The Netherlands health care system serves a population of about 16.7 million, spends about 9% of GDP, which is about 3,100 USD per capita. Of the total funding, individuals contribute 45%, employers contribute 50% and the government pays 5%. Personal and employer contributions fund the system, while government pays for children under the age of eighteen. Employers contribute an income-related percentage of their employees' salary and citizens pay about 1 to 2000, USD per year in premiums. Government also subsidizes people based on their income. About two thirds of the population got approximately 2,200 USD in 2006 per household as care allowance.
Each insurance company sets a community rated premium, which must cover a government mandated health care package and must spell the details of coverage in a contract, which lasts one year. Insurer cannot refuse an enrollee irrespective of his previous health history.
Individuals are free to choose their insurance company and can change insurer every year. They have liberty to buy a supplemental coverage. Over 90 % of the population buys supplementary insurance. Every individual has an annual deductible. Groups get discounts up to 10 % on premiums and employers, labor unions, patient associations take advantage of the discount.
In an attempt to mitigate risk selection by the insurance companies, the system uses a risk utilization fund, which is funded by the mandated contribution of employers. This fund compensates insurance companies that have high risk enrollees and the companies that have low risk enrollees have to compensate the risk equalization fund.
About 1.5% of eligible population did not buy any insurance in 2006 and defaulted. Government intends to enforce the act by actively tracking the uninsured defaulters, legally enforcing them to enroll, withholding the premium from their salaries or welfare subsidies and penalizing them by increasing the premium up to 130 %.

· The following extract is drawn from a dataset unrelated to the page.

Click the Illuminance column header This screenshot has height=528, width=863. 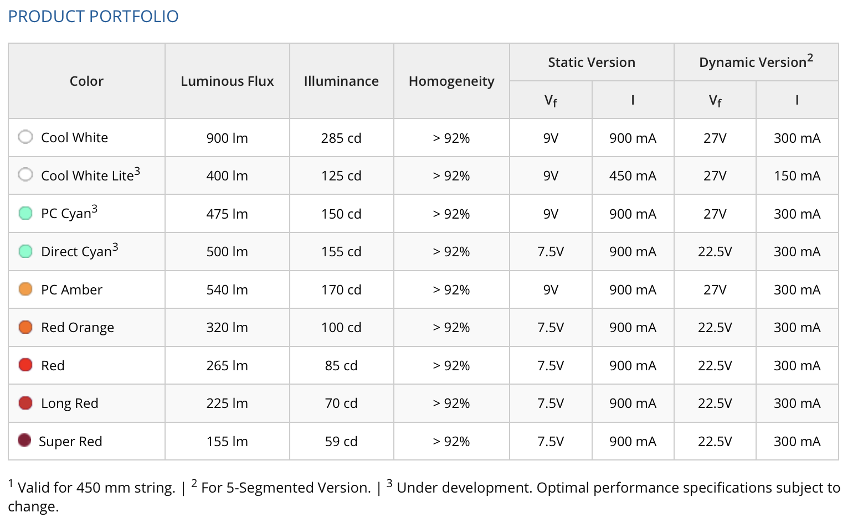pos(341,81)
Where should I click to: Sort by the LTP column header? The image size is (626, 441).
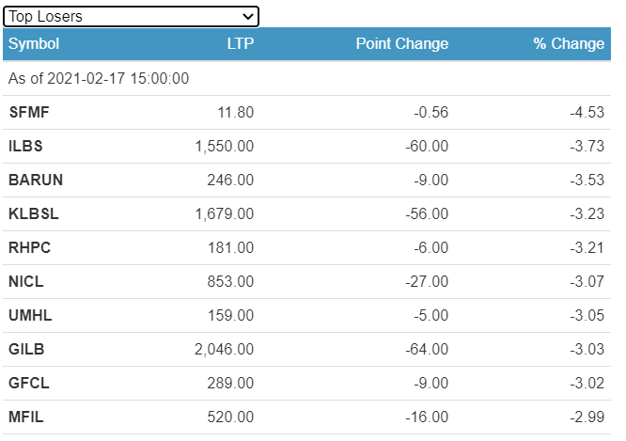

With all its flaws, some have called it the best health care system in the European Union.
Obama plan:
The current bill passed by the congress has some features from the Netherlands system but not all. The salient features of the bill are:
· A Health Insurance Exchange to provide information about coverage and rates
· A public health insurance option to compete with private companies
· Guaranteed coverage from insurance market.

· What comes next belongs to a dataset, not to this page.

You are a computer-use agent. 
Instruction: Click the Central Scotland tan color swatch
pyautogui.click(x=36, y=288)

· Limits for annual out of pocket expenditure.
· Shared responsibility between employer and the individual.
· Government to provide assistance to smaller employers.
· Improving Medicare payment system to cut costs and improve performance.
· Prevent fraud and overpayment.
· Increased funding for training primary care physicians.
· Expansion of community services for health promotion.
The bill lacks the innovative ‘risk utilization fund’ of the Dutch system. But in incorporates the Australian innovation of government owned insurance.
The US system has had two main problems to fix: coverage for 47 million uninsured people and the cost of care. The bill mandates universal coverage but whether it will be able to control hyperinflation in national health care expenditure will be apparent only after a few years.
The history of the US reforms have been mostly repair jobs done with tapes: minor repairs with scotch tape, convoluted repair by red tape and the current repair by duct tape. Hopefully, the current bill is the first step towards fundamental changes to rebuild the system as majority of the American want. Like the rest of the word, it is still work in progress.